Cadenzas began life, it seems, as an aleatoric Cage-inspired score in the 1960s. The composer tells us only that “a few year’s later” he notated it into what seems to me to be a Webernesque piece of near-pointillism. After repeated hearings it has certainly grown on me. It is freely atonal whereas the Flute, Clarinet Viola and Piano Quartet No. 2 - what an unusual but mellow combination to write for twice - is much more tonal although not in any specific key. Beeler’s idea was to use chromatic elements but in a tonally controlled environment. He uses differing intervallic relationships for each movement in the hope of listeners finding his music more attractive.
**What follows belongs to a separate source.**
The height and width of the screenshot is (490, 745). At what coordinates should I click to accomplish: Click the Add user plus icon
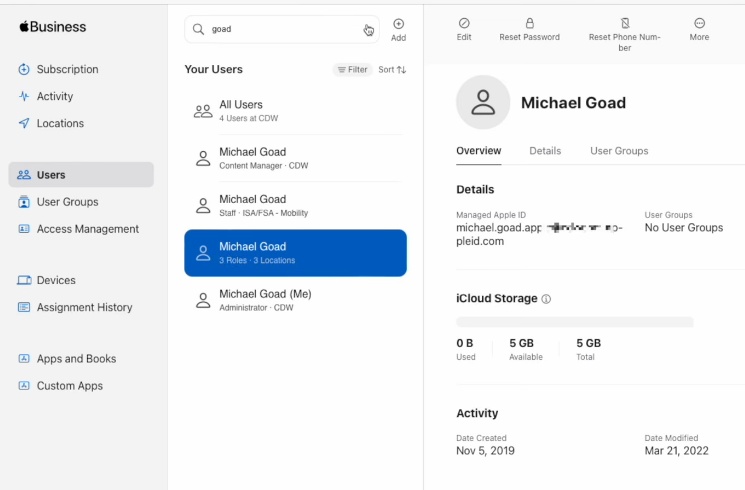(x=398, y=24)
He succeeds in doing this across the four movements. Allegro, Largo, an Allegretto in 5-time and finally a dancing Allegretto set of Variations in compound time. The latter continues the idea of overlapping lines, used throughout this piece and also in Cadenzas.
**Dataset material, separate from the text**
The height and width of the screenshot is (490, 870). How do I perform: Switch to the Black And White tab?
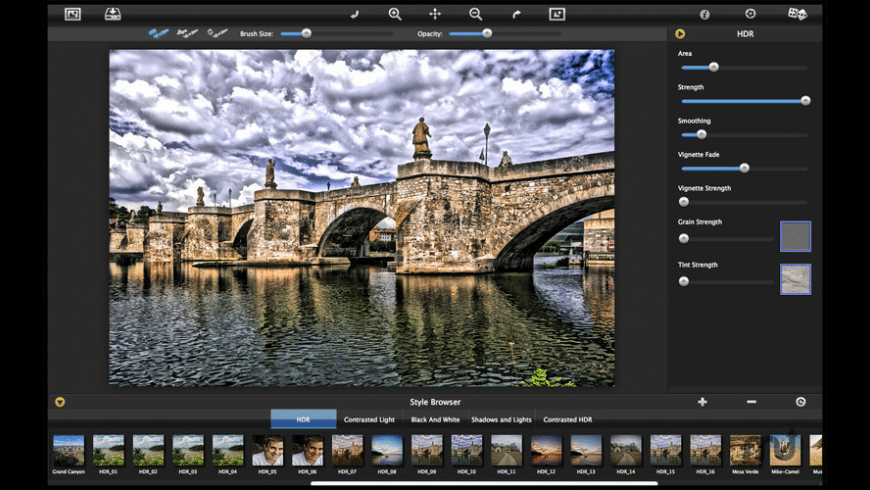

Another clearly eclectic American, Christina Rusnak, is represented by her solo piano piece Kypiro. This started, she says, as an improvisation. Following the score one quickly realises that it is entirely on the white notes but retains constant interest. It sounds like a controlled improvisation but is full of ear-tickling ideas.
For me, the pick of the CD comes last, William A. Fletcher’s curiously titled Avalokiteshvara’s Taxi. In his notes the composer waffles a bit about how he wants to connect emotionally with his listeners, which he does. He fails to explain the title or tell us when the piece was written but does tell us that these performers are the dedicatees. The work is tripartite and is marked with some lovely writing including overlapping, logical and lyrical lines. It is beautifully balanced for the four winds and leaving one feeling good and wishing that it might have gone on longer.
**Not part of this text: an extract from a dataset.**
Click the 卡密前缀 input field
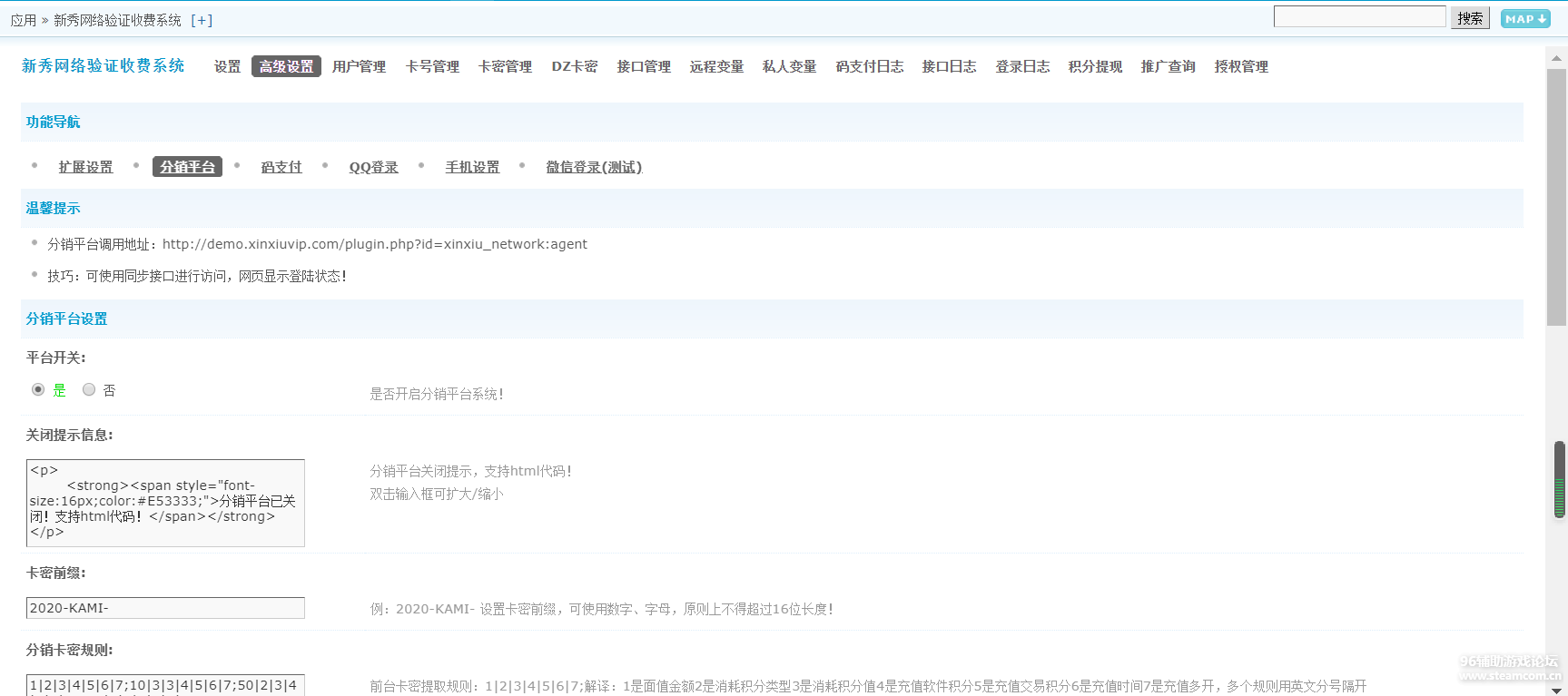(x=165, y=608)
My overall impression, being something of a Luddite, is that this disc with its need to be put into the computer to obtain biographies and composers’ notes is a bit of a nuisance. Even so it’s brilliant to be able to follow the scores as long as you are quick to click onto the next page. My musician son aged 27 found it wonderful, as he does not have a conventional CD player or stereo unit. The sound obtained is very good but even better through a ‘proper’ stereo. In the circumstances its slightly short playing time is probably an irrelevance.
All of the performances are excellent and I can find nothing detrimental to say about any of these multifarious players and recording venues; the whole enterprise is highly desirable.
Gary Higginson 

This is something a little different; even a touch eccentric. Highly desirable.